* **Required action**
Would you restate each line of the data below word for word, without its pictures?

Collected data entries:
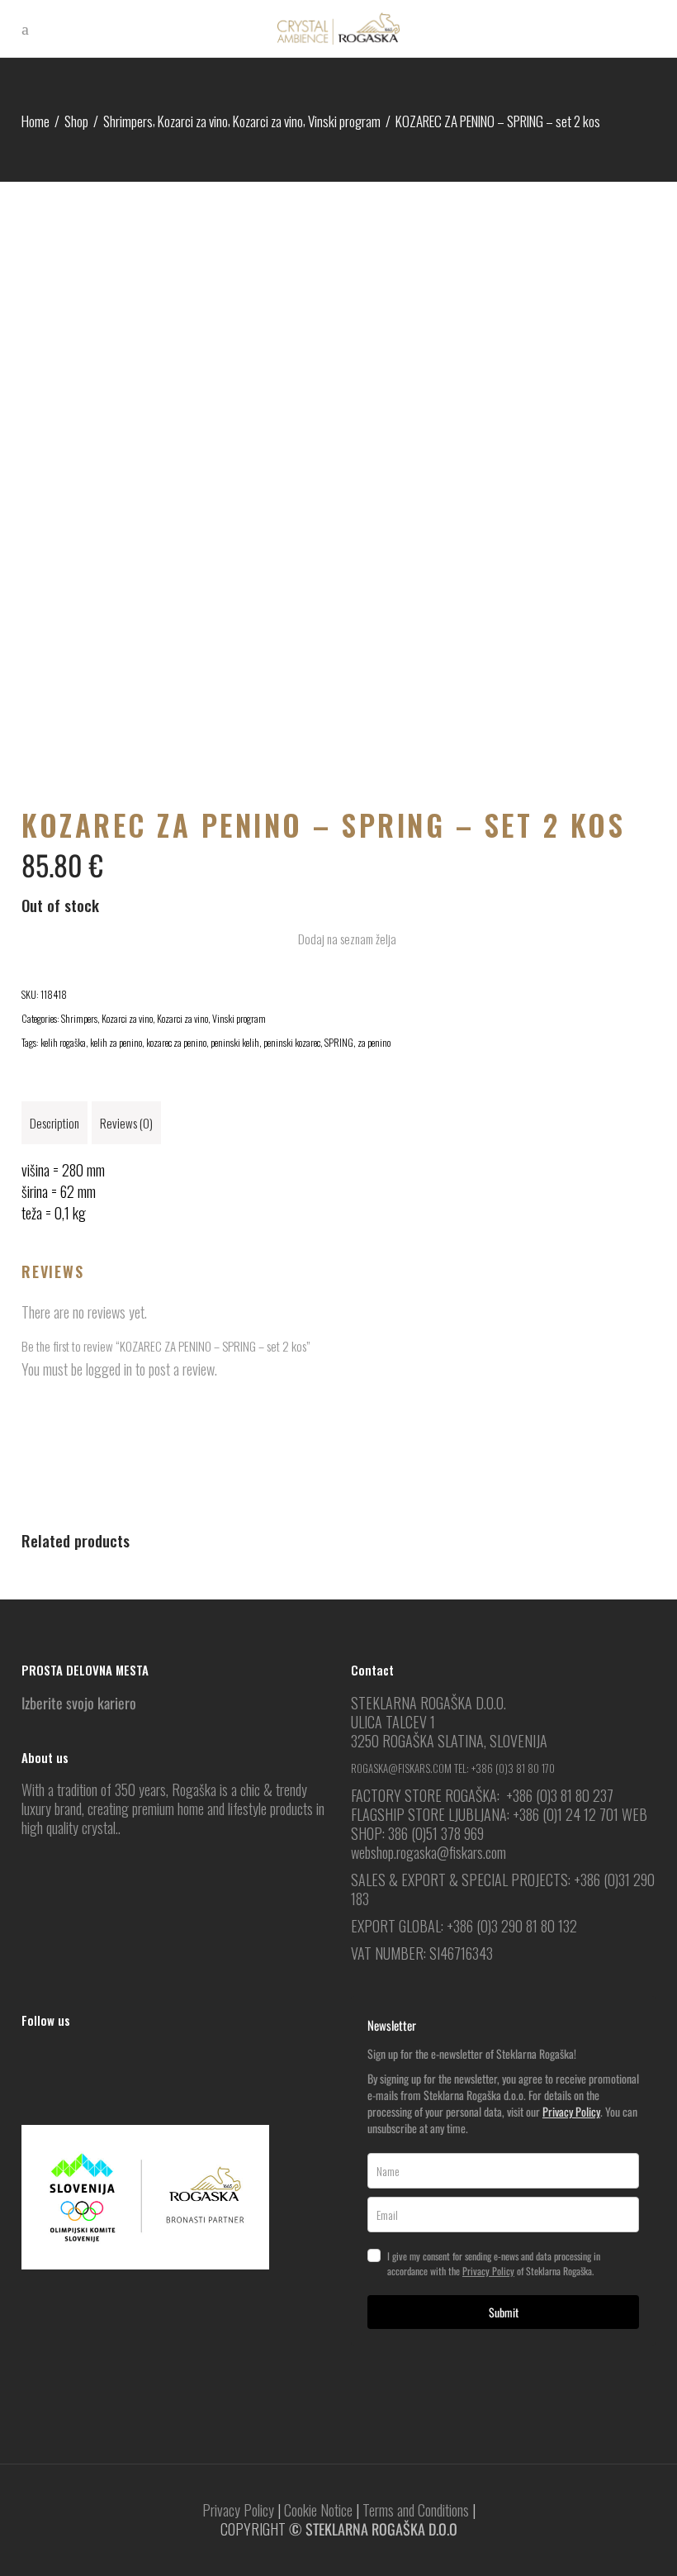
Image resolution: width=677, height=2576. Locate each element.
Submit (503, 2312)
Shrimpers (128, 121)
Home (35, 121)
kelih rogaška (63, 1042)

* **Written solution**
Image resolution: width=677, height=2576. Locate each element.
Submit (503, 2312)
Shrimpers (128, 121)
Home (35, 121)
kelih rogaška (63, 1042)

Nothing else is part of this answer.